We’ve all been there.
That moment of pulling your undies down when you’re about to use the toilet, noticing something unusual – be it weird coloured period blood, smelly discharge or a strange lump or bump – and silently wondering, “Is this normal? Should I be worried right now??”
And let’s face it, hopping on top of that cold exam room bed and spreading your legs for your doctor or gyno to take a closer look at your potentially unhealthy vulva isn’t exactly at the top of most women’s Favourite Things To Do lists.
But ignoring your vagina’s sophisticated system of red flags for signalling something’s up can have far worse consequences than those few minutes of discomfort lying on top of that crinkly paper in your doctor’s office. Which is why you need to know what to take note of and what’s not worth getting stressed over. Here are the top four symptoms you definitely shouldn’t ignore next time you drop your underpants…
Our vaginas are awfully clever things. They’re designed to constantly self-lubricate, keeping bacteria at bay and making sex all smooth sailing…if you get our drift!
So if your vagina is regularly dry, particularly during intercourse, resulting in burning, stinging and general discomfort during penetration, or even tampon insertion, you should book in to see your gyno.
There are several factors that can contribute to persistent vaginal dryness, including anxiety, certain medications like antidepressants, menopause, hormonal imbalances and vulvodynia, most of which are easily treatable with lifestyle changes, and in some cases medication.
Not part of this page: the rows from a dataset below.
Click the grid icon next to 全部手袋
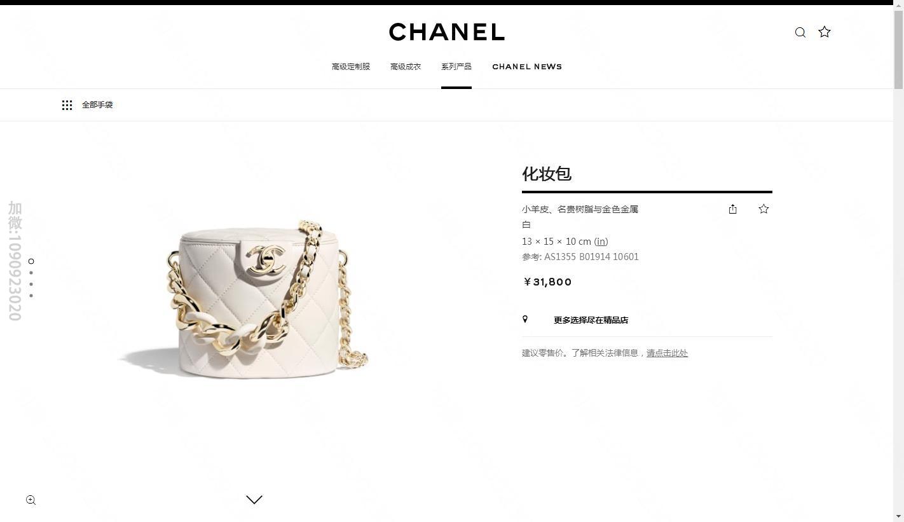Screen dimensions: 904x522 [x=67, y=105]
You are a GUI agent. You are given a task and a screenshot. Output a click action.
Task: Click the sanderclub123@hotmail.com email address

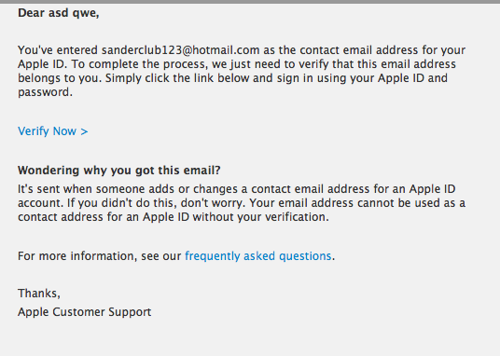click(x=180, y=50)
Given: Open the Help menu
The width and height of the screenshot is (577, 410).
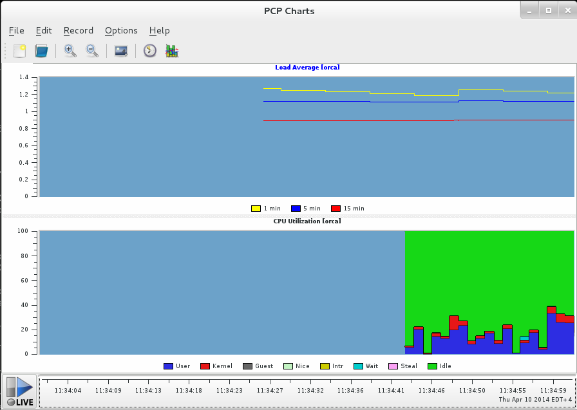Looking at the screenshot, I should click(x=159, y=30).
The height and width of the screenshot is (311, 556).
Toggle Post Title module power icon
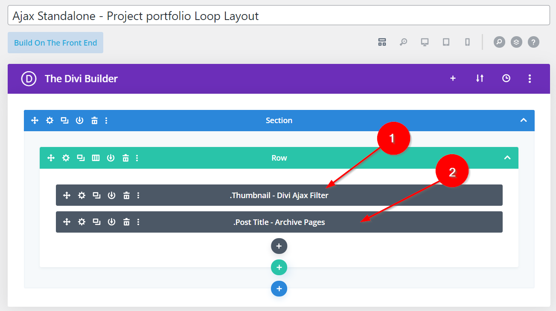[x=111, y=222]
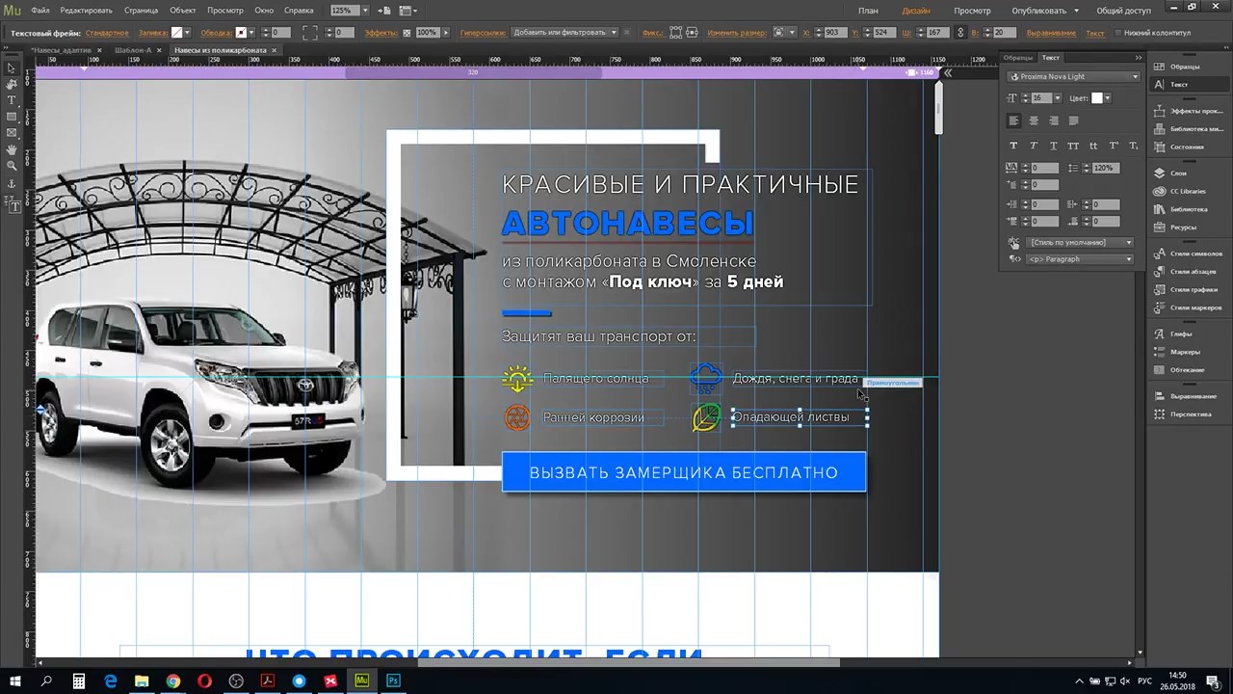Select the Hand tool
The image size is (1233, 694).
[x=12, y=149]
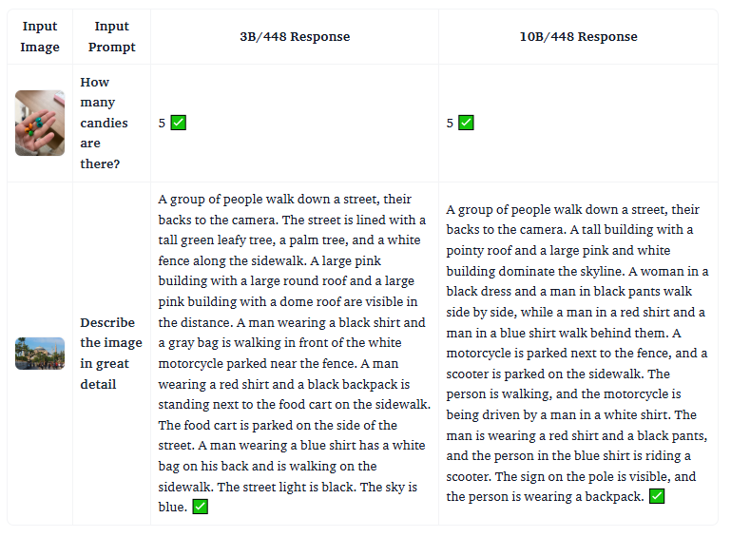
Task: Click the 3B/448 Response column header
Action: 295,37
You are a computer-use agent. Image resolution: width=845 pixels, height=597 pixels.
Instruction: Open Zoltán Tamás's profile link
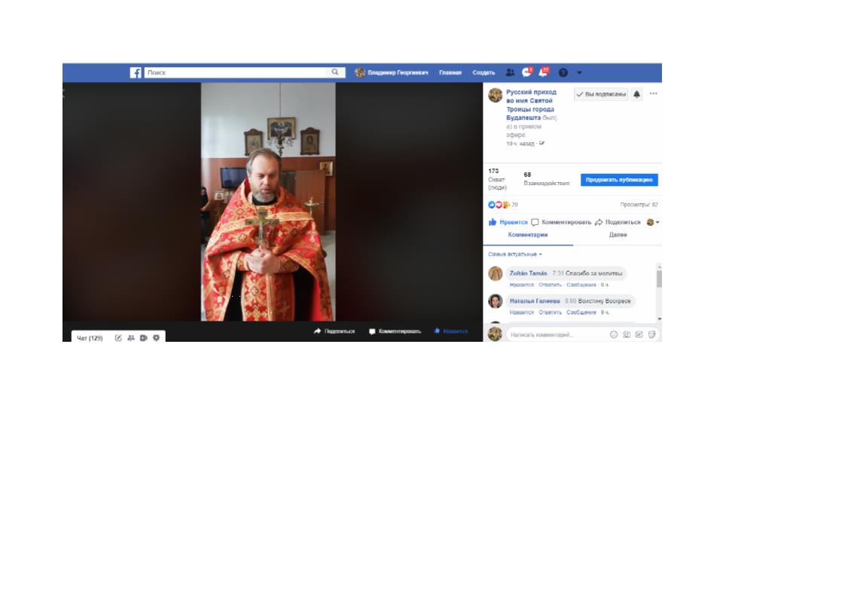tap(528, 273)
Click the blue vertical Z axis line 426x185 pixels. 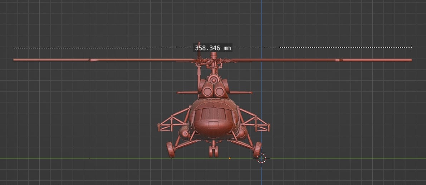point(261,22)
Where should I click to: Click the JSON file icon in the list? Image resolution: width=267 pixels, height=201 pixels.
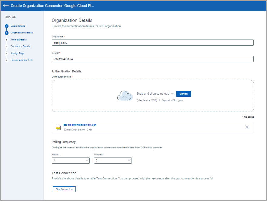click(58, 127)
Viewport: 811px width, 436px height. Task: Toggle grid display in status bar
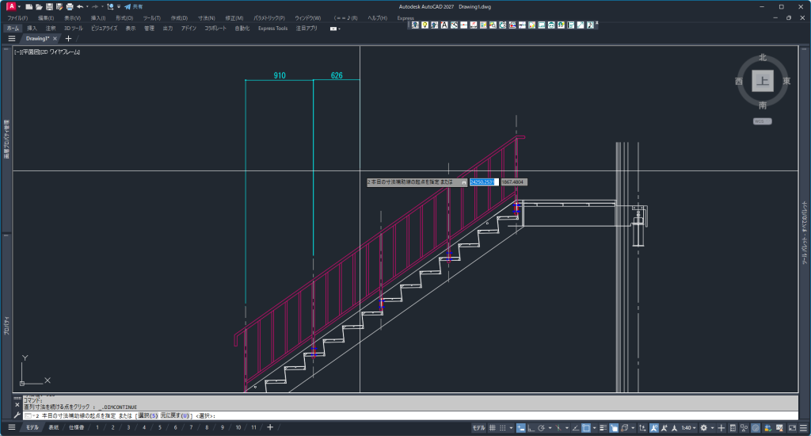(x=492, y=428)
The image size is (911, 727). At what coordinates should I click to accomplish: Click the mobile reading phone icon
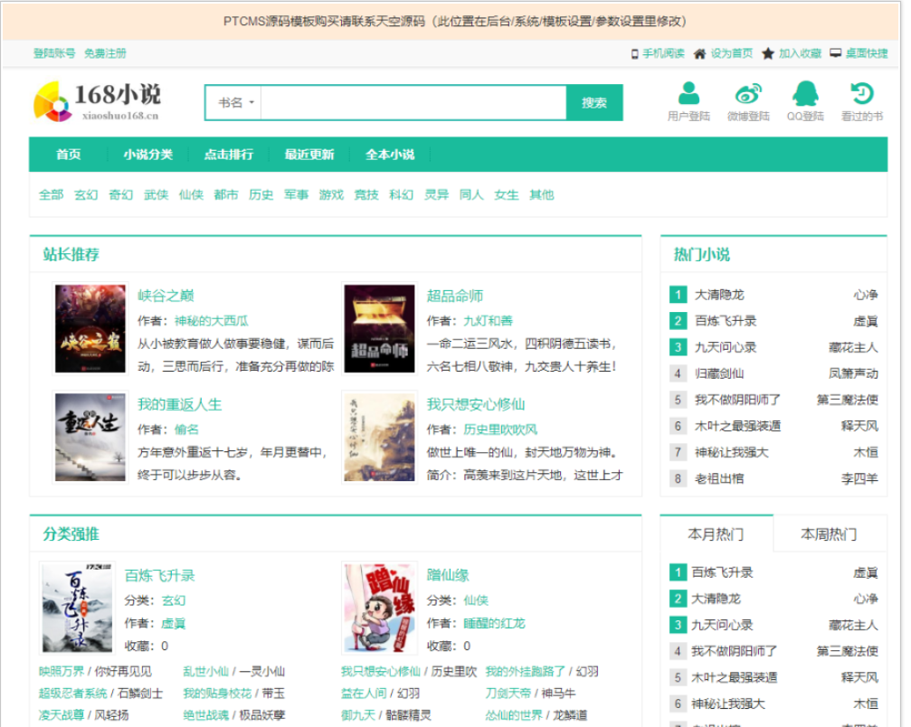click(x=635, y=53)
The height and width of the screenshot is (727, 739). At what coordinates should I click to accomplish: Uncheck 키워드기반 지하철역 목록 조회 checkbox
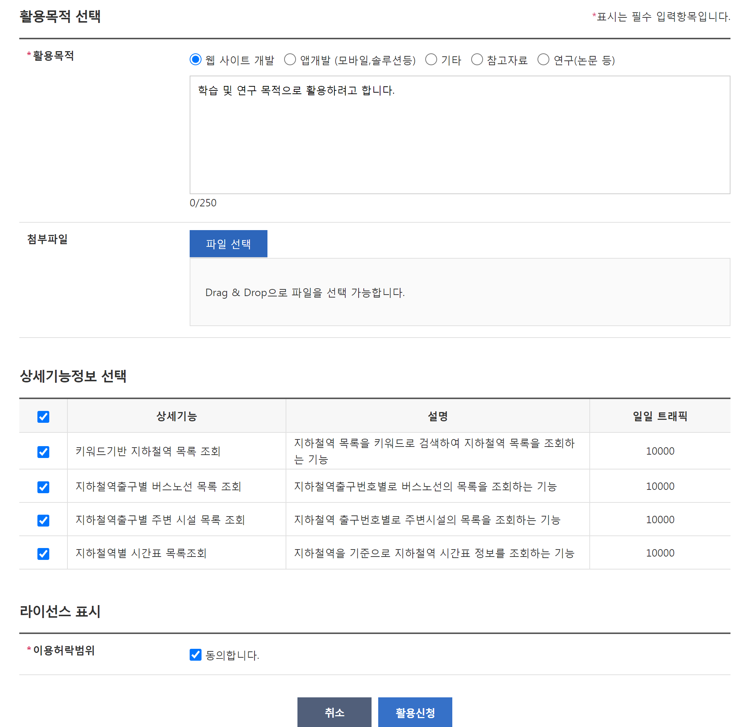[43, 452]
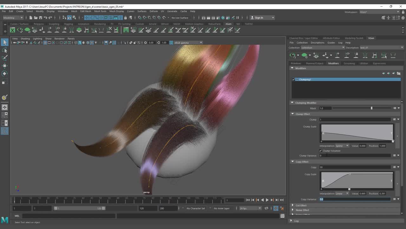Jump to the start of playback range

click(x=248, y=200)
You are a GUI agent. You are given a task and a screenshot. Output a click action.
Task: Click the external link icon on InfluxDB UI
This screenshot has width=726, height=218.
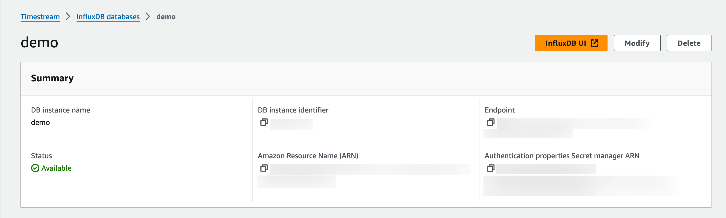594,43
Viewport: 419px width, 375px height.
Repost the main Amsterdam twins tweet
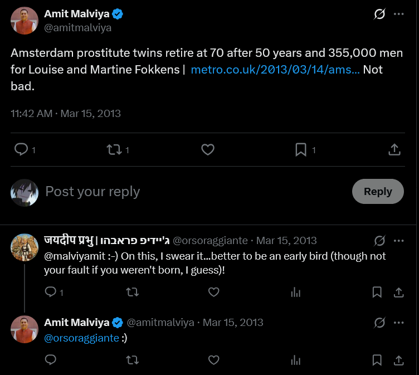click(x=115, y=149)
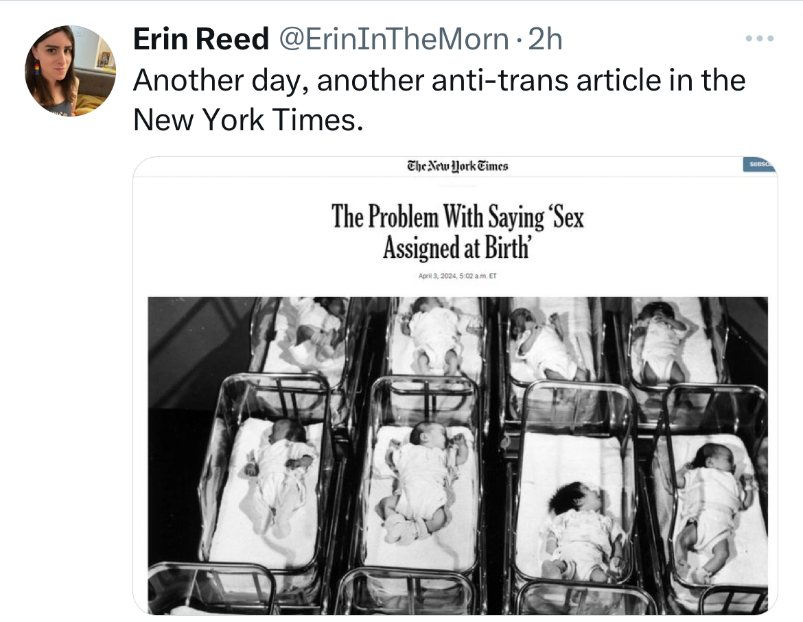Viewport: 803px width, 622px height.
Task: Open the Erin Reed display name link
Action: coord(200,40)
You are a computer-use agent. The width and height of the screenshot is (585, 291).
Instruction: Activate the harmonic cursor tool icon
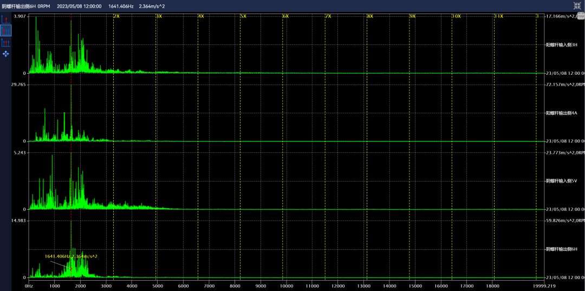5,31
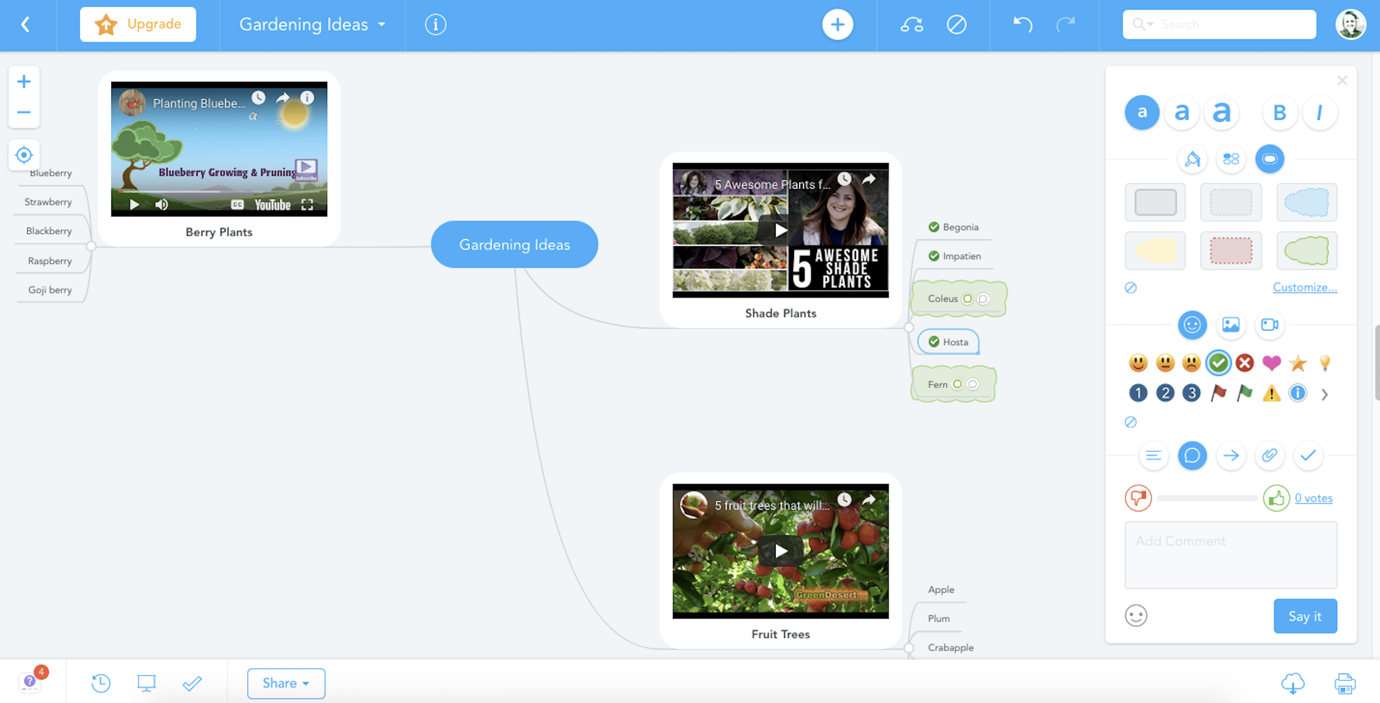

Your gyno can also recommend a vaginal gel or lubricant to ease discomfort in the meantime.
Specifically, blood that shows up directly after, or during, intercourse. Unless you’re currently menstruating, or have recently started on a new contraceptive pill (many of which can cause light breakthrough bleeding), blood that appears post sex should definitely be cause for concern.
In many cases, your partner may have simply accidentally scratched the delicate tissue inside your vagina, however bleeding during sex can also be a sign of a vaginal infection or STI, so even if you’re fairly convinced the cause of yours is innocent, it’s best to book in to see your doc anyway, just to be safe.